YOUR INSTRUCTIONS: Reproduce the material below verbatim, from its start through the line containing "tap(218, 368)", and leave out the pictures.

Material for locating described items:
^^^^^^^^^^^^^^^^
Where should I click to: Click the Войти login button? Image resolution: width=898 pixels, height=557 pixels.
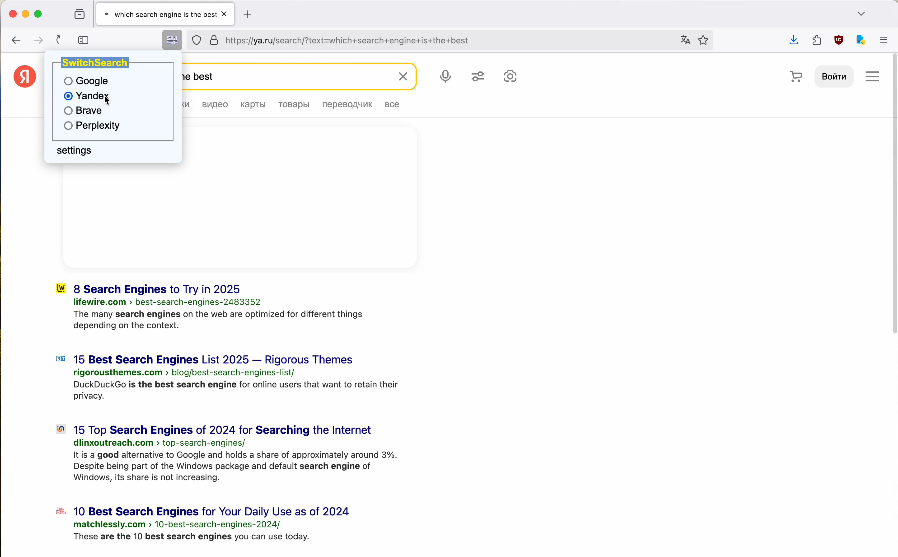click(833, 77)
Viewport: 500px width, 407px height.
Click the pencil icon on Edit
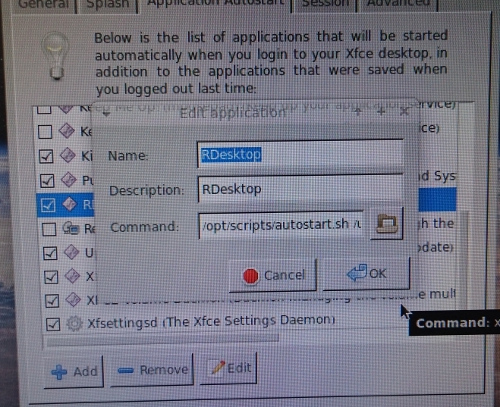tap(218, 368)
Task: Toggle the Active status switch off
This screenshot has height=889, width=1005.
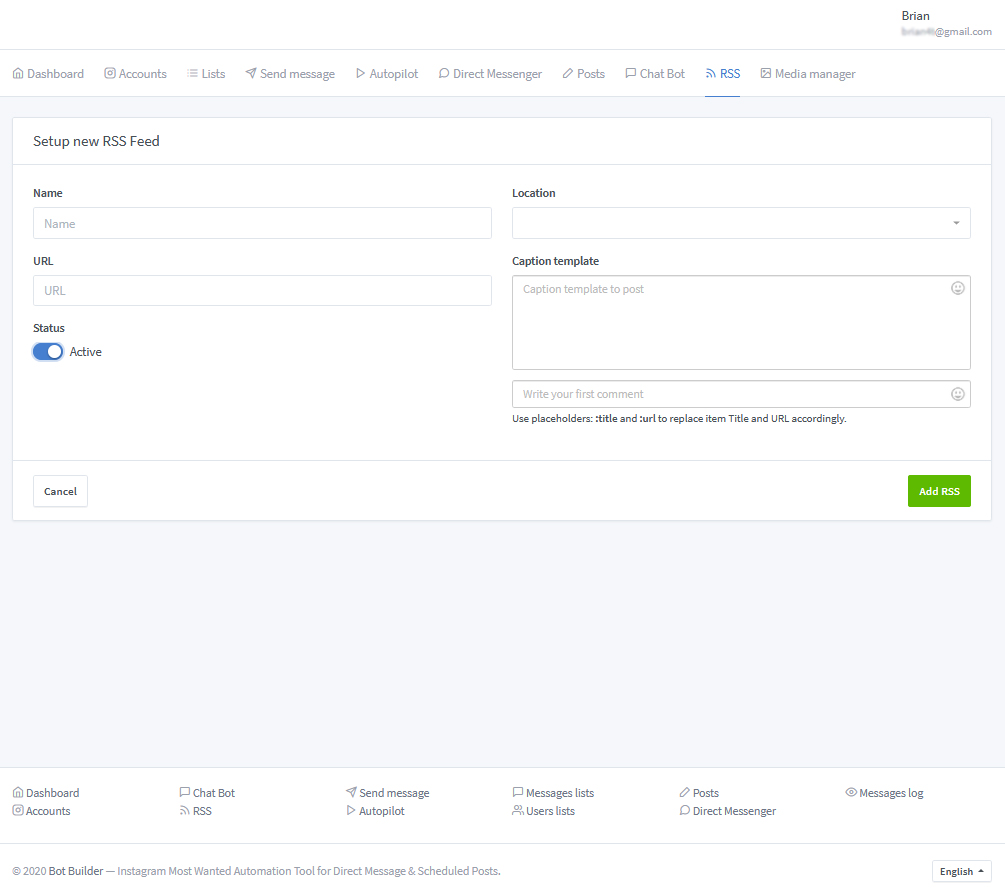Action: pyautogui.click(x=48, y=352)
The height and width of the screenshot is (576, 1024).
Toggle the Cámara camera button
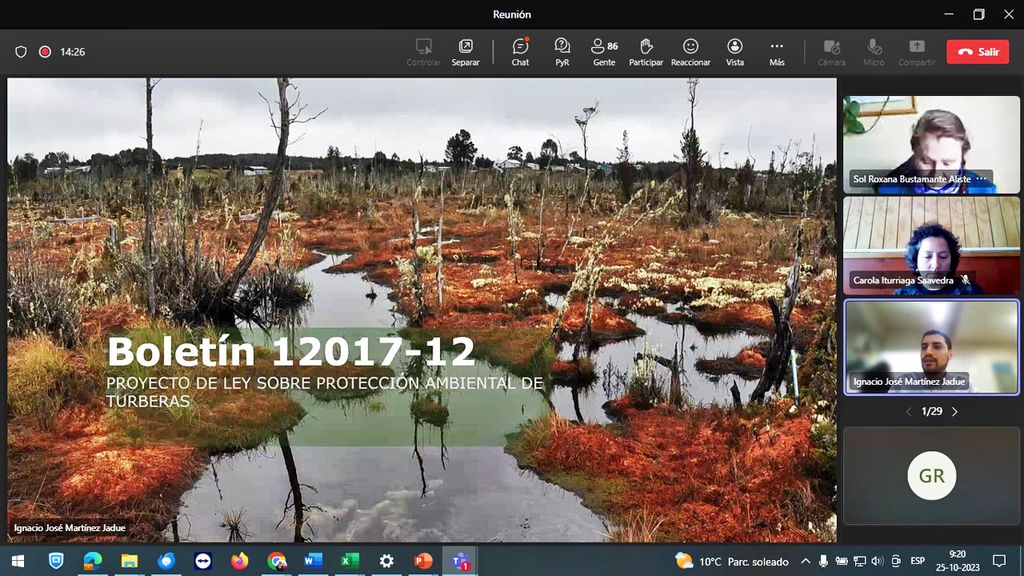[831, 51]
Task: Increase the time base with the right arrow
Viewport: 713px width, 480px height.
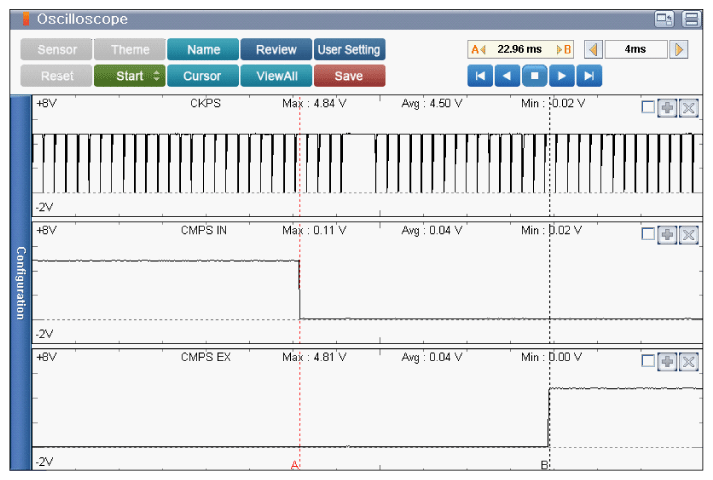Action: tap(680, 49)
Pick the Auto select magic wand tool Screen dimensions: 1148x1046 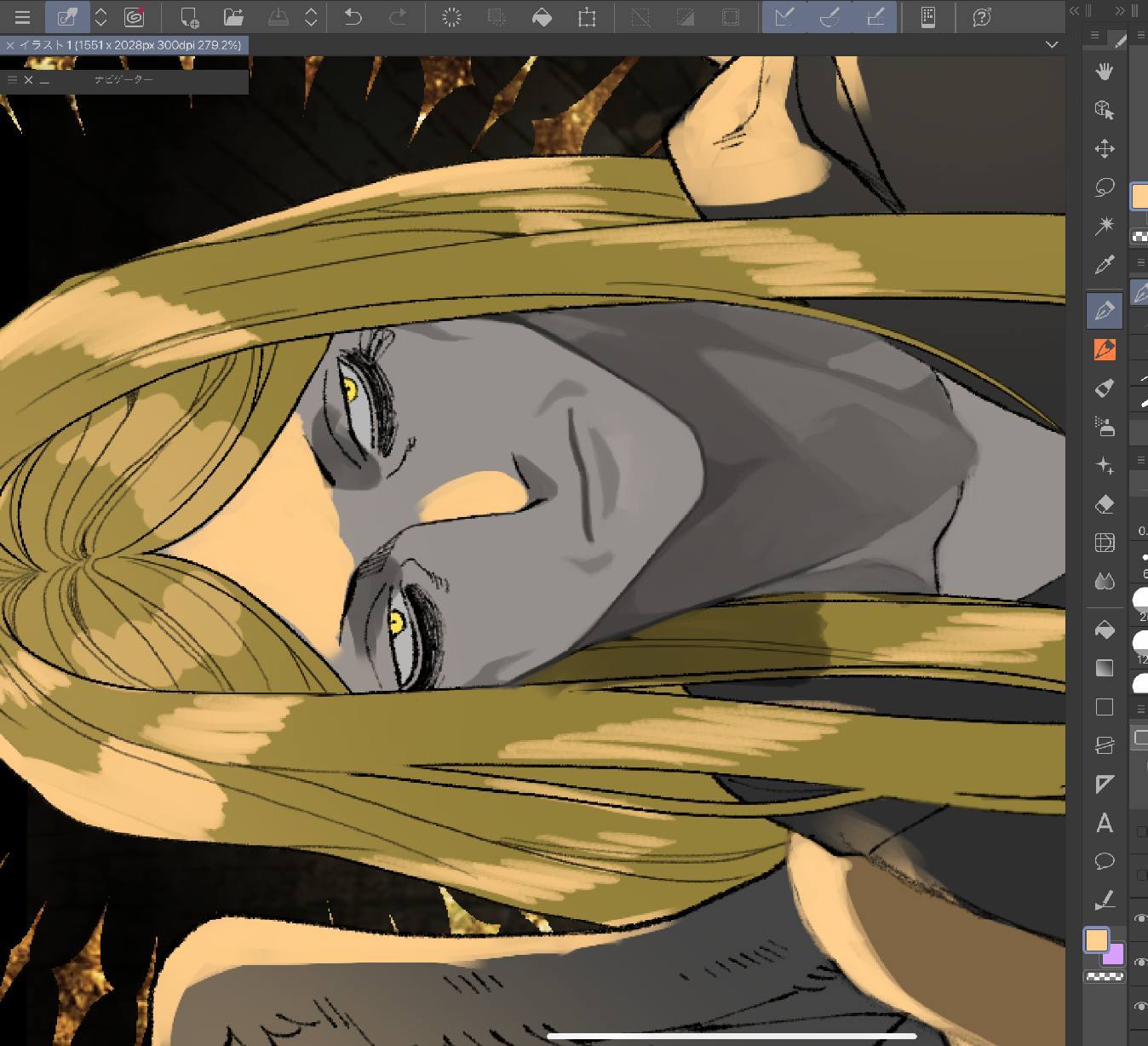(x=1104, y=226)
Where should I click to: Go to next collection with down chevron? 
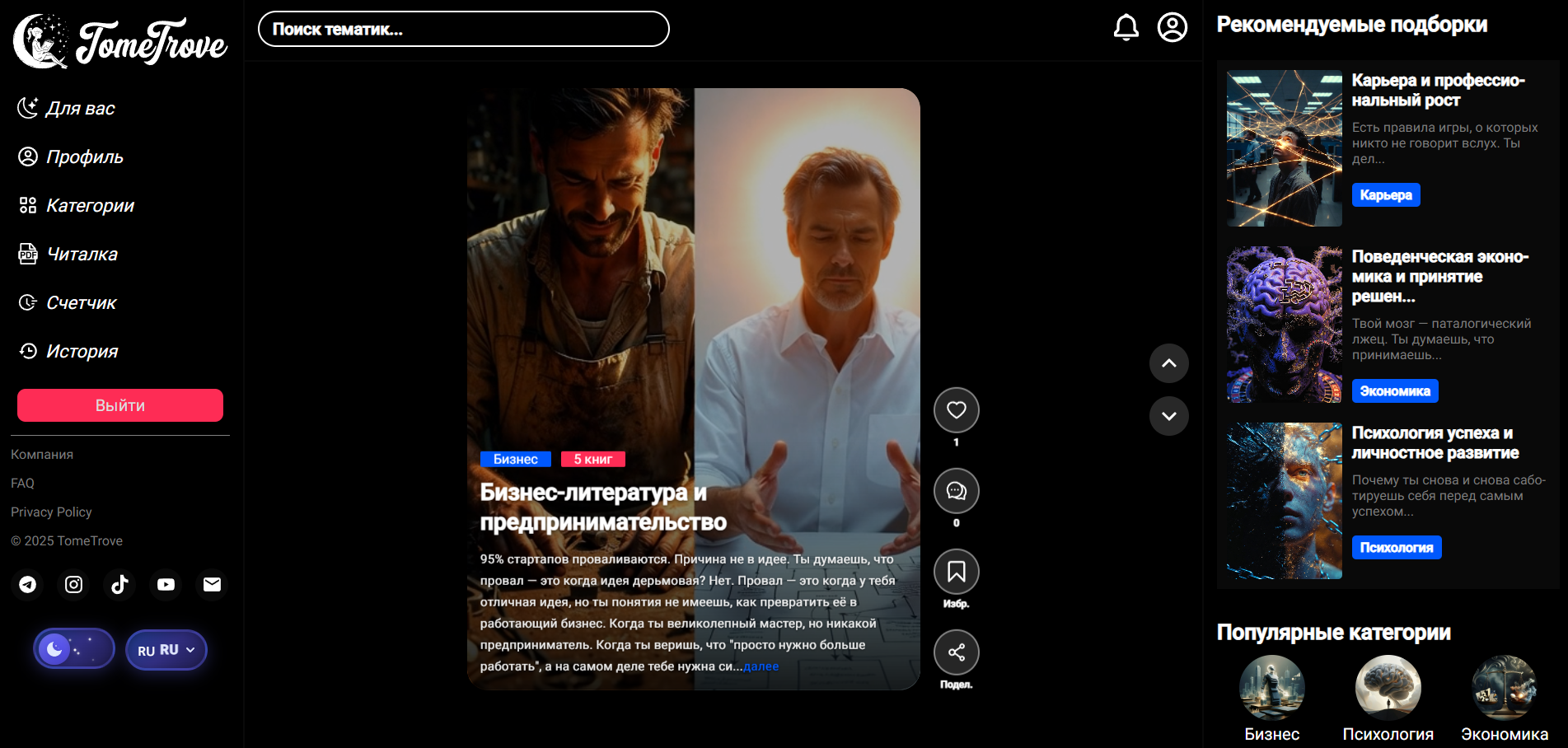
^^^^^^^^^^^^^^^^
CORRECT RESULT:
Where should I click to: Click the Войти login button? Image resolution: width=898 pixels, height=557 pixels.
click(833, 77)
Viewport: 500px width, 407px height.
Click the pencil icon on Edit
tap(218, 368)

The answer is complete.